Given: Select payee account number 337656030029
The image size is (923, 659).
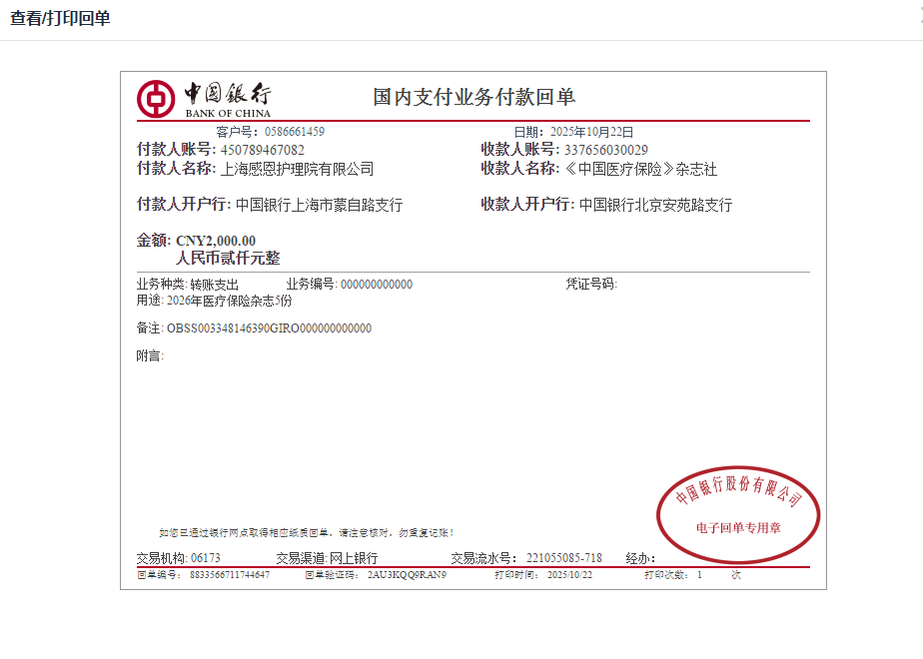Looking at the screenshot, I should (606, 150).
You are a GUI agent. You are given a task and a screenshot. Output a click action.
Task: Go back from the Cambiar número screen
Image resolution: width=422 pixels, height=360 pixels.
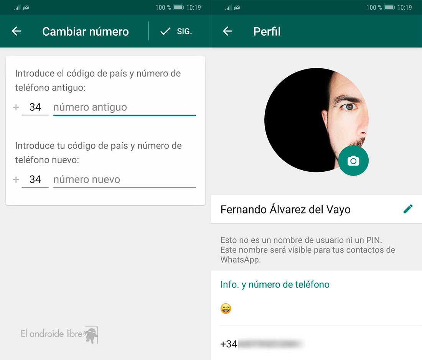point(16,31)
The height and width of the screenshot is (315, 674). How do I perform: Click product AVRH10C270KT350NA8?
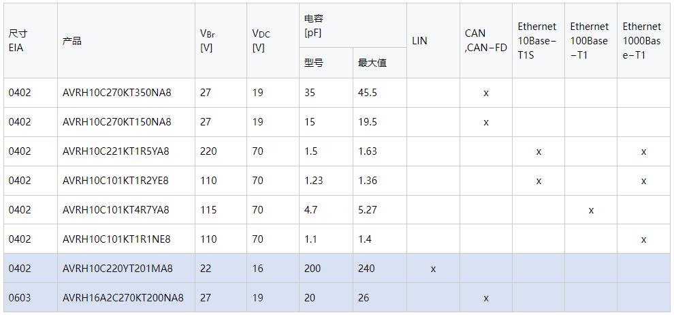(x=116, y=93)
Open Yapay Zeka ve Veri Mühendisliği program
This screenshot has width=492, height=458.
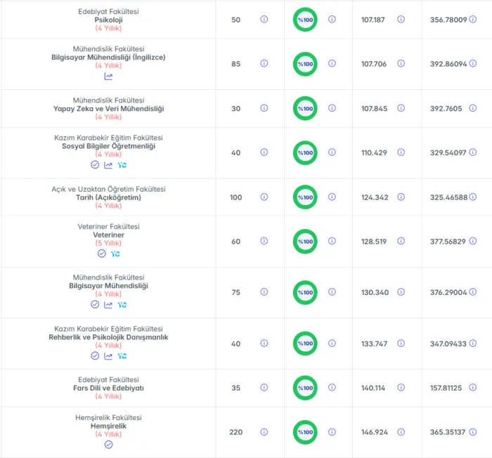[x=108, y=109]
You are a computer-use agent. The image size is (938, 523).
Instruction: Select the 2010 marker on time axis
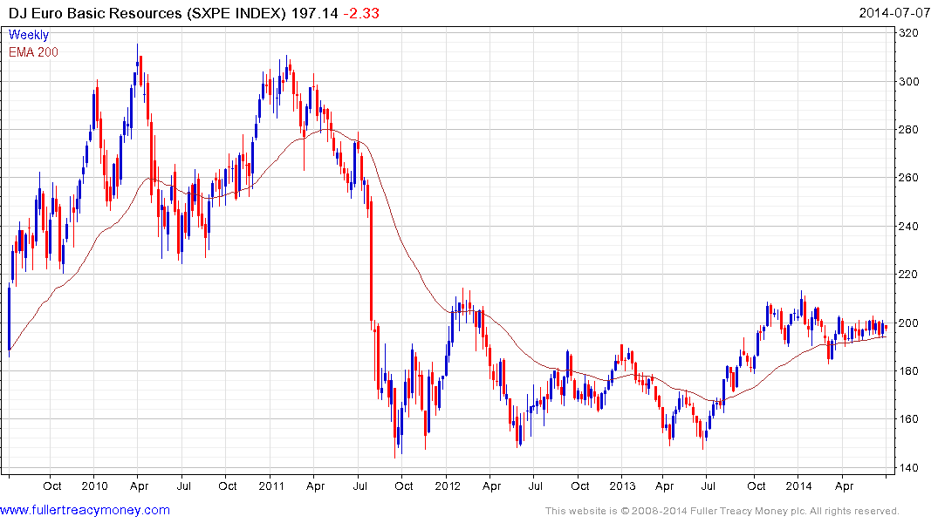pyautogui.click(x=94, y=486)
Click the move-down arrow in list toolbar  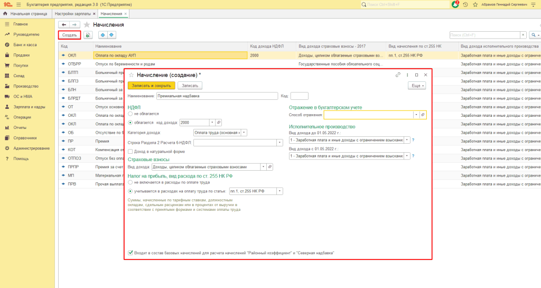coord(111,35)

-=-=-=-=-

= WORK TASK =
Note each line above that holds "agent", then copy all of them.

= SOLUTION =
You are a GUI agent. You are given a task and a screenshot. Output a click action.
You are a computer-use agent. The image size is (938, 523).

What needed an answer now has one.